Improving Generalization in Meta Reinforcement Learning using Learned Objectives

TL;DR

MetaGenRL presents a novel off-policy, gradient-based meta-learning framework that meta-learns a low-complexity neural objective to shape how future agents learn. By representing the objective with an LSTM-based network and optimizing via second-order gradients through a differentiable critic, it achieves strong generalization to environments vastly different from meta-training and improves sample efficiency over prior meta-RL approaches. The approach relies on a population of agents sharing a single learnable objective and leverages off-policy data to credit improvements in learning rules, enabling rapid adaptation at test time. Empirical results on continuous control tasks show MetaGenRL outperforming several baselines on unseen environments and approaching or surpassing human-engineered methods in some settings.

Abstract

Biological evolution has distilled the experiences of many learners into the general learning algorithms of humans. Our novel meta reinforcement learning algorithm MetaGenRL is inspired by this process. MetaGenRL distills the experiences of many complex agents to meta-learn a low-complexity neural objective function that decides how future individuals will learn. Unlike recent meta-RL algorithms, MetaGenRL can generalize to new environments that are entirely different from those used for meta-training. In some cases, it even outperforms human-engineered RL algorithms. MetaGenRL uses off-policy second-order gradients during meta-training that greatly increase its sample efficiency.

Figures (13)

• Figure 1: A schematic of MetaGenRL. On the left a population of agents ($i \in 1, \hdots, N$), where each member consist of a critic $Q^{(i)}_\theta$ and a policy $\pi^{(i)}_\phi$ that interact with a particular environment $e^{(i)}$ and store collected data in a corresponding replay buffer $B^{(i)}$. On the right a meta-learned neural objective function $L_\alpha$ that is shared across the population. Learning (dotted arrows) proceeds as follows: Each policy is updated by differentiating $L_\alpha$, while the critic is updated using the usual TD-error (not shown). $L_\alpha$ is meta-learned by computing second-order gradients that can be obtained by differentiating through the critic.
• Figure 2: An overview of $L_\alpha(\tau, x(\phi), V)$.
• Figure 3: Comparing the test-time training behavior of the meta-learned objective functions by MetaGenRL to other (meta) reinforcement learning algorithms. We train randomly initialized agents on (a) environments that were encountered during training, and (b) on significantly different environments that were unseen.
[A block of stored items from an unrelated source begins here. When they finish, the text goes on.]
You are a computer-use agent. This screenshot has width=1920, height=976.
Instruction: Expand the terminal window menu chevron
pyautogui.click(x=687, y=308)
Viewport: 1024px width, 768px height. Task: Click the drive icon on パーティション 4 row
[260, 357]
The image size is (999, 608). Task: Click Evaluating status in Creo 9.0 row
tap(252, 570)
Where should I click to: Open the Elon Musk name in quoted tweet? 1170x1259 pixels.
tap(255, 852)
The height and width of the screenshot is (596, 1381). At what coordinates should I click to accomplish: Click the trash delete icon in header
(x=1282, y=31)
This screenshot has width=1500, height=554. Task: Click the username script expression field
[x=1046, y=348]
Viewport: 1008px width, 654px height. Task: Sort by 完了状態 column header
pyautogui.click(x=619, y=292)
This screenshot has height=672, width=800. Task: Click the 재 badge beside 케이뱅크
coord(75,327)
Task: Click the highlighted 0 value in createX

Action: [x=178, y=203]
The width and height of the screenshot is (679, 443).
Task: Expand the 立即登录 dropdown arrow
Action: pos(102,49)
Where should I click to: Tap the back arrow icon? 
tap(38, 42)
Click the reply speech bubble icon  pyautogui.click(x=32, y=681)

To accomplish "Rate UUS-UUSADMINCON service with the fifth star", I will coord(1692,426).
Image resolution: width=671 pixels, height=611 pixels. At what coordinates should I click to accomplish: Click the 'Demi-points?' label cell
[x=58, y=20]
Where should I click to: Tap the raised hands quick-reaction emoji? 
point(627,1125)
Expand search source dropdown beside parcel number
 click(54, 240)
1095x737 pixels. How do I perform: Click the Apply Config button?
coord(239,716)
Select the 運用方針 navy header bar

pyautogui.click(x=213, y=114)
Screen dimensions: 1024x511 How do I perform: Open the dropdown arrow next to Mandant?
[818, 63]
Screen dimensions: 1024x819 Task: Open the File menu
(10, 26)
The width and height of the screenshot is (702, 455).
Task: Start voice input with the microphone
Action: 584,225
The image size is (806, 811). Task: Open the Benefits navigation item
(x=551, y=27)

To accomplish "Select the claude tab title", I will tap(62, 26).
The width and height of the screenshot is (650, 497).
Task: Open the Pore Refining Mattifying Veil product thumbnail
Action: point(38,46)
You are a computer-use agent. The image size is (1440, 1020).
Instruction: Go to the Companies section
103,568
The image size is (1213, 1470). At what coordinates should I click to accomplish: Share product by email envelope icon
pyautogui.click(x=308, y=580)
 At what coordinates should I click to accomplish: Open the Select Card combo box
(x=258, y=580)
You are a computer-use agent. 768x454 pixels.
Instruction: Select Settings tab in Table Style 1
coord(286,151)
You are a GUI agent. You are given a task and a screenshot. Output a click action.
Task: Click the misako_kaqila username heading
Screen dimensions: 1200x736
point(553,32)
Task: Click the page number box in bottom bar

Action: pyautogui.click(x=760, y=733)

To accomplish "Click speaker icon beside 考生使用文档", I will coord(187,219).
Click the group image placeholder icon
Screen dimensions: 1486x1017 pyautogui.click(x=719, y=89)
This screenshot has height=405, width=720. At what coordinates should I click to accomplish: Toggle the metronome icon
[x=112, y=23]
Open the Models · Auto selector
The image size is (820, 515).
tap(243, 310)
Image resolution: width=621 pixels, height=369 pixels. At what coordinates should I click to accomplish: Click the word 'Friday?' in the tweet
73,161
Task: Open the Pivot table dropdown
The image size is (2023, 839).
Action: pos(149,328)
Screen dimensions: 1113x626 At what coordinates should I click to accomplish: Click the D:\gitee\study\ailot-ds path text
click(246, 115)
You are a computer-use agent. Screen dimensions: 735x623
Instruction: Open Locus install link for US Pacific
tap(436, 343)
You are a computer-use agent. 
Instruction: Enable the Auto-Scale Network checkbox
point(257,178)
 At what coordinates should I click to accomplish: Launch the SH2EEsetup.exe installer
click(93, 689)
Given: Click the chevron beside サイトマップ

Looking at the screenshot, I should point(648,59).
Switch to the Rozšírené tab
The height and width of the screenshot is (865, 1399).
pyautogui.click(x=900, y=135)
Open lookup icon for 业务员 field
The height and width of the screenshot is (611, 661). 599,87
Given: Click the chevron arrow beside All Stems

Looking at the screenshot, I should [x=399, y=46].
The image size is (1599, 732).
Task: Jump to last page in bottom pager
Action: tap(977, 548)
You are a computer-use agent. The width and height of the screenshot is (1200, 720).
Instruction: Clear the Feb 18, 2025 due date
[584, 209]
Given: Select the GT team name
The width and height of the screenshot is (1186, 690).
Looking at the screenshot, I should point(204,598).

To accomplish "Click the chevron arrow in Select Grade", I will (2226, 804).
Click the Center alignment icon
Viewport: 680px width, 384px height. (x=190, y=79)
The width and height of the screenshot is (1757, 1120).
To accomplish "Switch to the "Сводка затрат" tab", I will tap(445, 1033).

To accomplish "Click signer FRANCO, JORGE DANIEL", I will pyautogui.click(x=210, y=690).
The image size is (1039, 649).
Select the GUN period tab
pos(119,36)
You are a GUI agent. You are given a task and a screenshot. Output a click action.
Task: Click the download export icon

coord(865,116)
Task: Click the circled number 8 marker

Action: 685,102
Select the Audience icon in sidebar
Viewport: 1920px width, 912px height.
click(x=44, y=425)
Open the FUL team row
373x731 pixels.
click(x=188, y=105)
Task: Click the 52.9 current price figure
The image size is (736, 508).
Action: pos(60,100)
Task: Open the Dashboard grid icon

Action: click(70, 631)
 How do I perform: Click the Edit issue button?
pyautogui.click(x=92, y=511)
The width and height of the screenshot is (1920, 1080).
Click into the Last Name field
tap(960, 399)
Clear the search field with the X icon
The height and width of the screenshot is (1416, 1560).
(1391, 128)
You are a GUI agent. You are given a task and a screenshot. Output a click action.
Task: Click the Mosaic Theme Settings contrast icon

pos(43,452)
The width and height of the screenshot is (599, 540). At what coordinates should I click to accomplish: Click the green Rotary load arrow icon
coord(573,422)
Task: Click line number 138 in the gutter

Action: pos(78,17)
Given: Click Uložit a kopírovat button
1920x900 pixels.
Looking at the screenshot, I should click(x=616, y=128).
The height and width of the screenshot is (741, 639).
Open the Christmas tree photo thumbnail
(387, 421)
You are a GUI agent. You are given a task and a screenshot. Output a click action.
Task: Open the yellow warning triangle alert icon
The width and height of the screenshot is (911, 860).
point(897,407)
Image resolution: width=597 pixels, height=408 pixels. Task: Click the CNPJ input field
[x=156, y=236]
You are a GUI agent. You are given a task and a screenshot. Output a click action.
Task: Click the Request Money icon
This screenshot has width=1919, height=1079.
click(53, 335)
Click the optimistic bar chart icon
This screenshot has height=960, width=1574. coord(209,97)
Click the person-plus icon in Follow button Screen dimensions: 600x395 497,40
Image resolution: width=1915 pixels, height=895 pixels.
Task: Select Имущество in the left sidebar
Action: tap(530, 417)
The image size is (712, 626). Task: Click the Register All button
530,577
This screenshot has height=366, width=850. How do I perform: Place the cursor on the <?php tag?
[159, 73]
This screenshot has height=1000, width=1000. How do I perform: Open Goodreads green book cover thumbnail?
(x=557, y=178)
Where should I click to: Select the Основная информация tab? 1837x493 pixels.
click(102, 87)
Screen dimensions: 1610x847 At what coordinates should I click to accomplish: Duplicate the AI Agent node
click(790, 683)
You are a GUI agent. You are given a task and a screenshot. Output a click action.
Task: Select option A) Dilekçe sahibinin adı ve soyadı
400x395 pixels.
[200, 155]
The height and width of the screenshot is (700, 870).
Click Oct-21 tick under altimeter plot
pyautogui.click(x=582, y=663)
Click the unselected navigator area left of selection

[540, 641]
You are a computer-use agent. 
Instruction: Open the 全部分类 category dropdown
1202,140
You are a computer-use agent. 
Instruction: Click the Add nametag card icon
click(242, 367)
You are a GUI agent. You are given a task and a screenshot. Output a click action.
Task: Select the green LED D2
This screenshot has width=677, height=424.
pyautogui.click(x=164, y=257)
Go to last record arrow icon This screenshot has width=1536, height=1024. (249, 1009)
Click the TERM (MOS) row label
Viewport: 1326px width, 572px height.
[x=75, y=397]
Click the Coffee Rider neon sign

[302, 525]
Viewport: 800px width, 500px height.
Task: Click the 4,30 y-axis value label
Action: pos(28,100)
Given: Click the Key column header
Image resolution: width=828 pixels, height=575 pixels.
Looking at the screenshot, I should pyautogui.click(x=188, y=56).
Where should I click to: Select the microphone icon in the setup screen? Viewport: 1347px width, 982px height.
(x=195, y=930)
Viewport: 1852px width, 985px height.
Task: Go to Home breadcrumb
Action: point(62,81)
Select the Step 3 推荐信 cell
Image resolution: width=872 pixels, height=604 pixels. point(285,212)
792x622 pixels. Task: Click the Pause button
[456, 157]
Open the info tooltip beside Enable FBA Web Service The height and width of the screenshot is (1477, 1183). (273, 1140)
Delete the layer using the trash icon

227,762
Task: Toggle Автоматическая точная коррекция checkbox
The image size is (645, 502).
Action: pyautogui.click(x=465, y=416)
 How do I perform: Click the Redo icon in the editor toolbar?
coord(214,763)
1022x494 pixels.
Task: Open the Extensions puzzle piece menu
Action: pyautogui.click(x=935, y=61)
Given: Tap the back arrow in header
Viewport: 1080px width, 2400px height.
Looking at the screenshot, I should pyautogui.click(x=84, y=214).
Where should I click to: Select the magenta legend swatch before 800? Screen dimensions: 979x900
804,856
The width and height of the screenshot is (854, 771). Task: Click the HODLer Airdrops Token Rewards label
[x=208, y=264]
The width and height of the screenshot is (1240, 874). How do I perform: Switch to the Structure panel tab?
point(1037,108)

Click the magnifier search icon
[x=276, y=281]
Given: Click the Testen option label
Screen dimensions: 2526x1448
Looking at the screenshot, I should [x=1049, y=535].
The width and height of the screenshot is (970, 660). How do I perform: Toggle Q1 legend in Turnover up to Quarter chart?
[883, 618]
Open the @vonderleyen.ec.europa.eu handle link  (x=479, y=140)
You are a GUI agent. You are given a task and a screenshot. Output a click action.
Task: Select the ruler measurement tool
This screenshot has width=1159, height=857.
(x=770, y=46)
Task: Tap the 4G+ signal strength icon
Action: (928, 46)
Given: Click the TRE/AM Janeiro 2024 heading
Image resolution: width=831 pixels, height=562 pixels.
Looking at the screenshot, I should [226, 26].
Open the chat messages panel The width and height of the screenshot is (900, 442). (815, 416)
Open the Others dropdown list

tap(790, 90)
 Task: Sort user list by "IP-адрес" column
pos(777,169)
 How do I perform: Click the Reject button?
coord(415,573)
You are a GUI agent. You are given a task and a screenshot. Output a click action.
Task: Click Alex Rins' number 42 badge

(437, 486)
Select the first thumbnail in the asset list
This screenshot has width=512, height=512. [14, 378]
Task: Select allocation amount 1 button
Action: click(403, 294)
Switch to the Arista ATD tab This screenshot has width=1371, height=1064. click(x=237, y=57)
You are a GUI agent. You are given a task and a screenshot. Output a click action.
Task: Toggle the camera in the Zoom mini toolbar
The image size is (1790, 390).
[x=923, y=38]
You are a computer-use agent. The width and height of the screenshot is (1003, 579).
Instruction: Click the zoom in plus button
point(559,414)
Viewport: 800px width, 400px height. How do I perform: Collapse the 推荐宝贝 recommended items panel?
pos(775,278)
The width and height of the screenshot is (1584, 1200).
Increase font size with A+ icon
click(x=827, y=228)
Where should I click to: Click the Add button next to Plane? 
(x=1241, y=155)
Training environments are denoted by $\dagger$ in the legend. All runs are shown with mean and standard deviation computed over multiple random seeds (MetaGenRL: 6 meta-train $\times$ 2 meta-test seeds, RL$^2$: 6 meta-train $\times$ 2 meta-test seeds, EPG: 3 meta-train $\times$ 2 meta-test seeds, and 6 seeds for all others).
• Figure 4: Meta-training with 20 agents on Cheetah and Lunar. We test the objective function at five stages of meta-training by using it to train three randomly initialized agents on Hopper.
• Figure 5: We meta-train MetaGenRL using several alternative parametrizations of $L_\alpha$ on a) Lunar and Cheetah, and b) present results of testing on Cheetah. During meta-training a representative example of a single agent population is shown with shaded regions denoting standard deviation across the population. Meta-test results are reported as per usual across 6 meta-train $\times$ 2 meta-test seeds.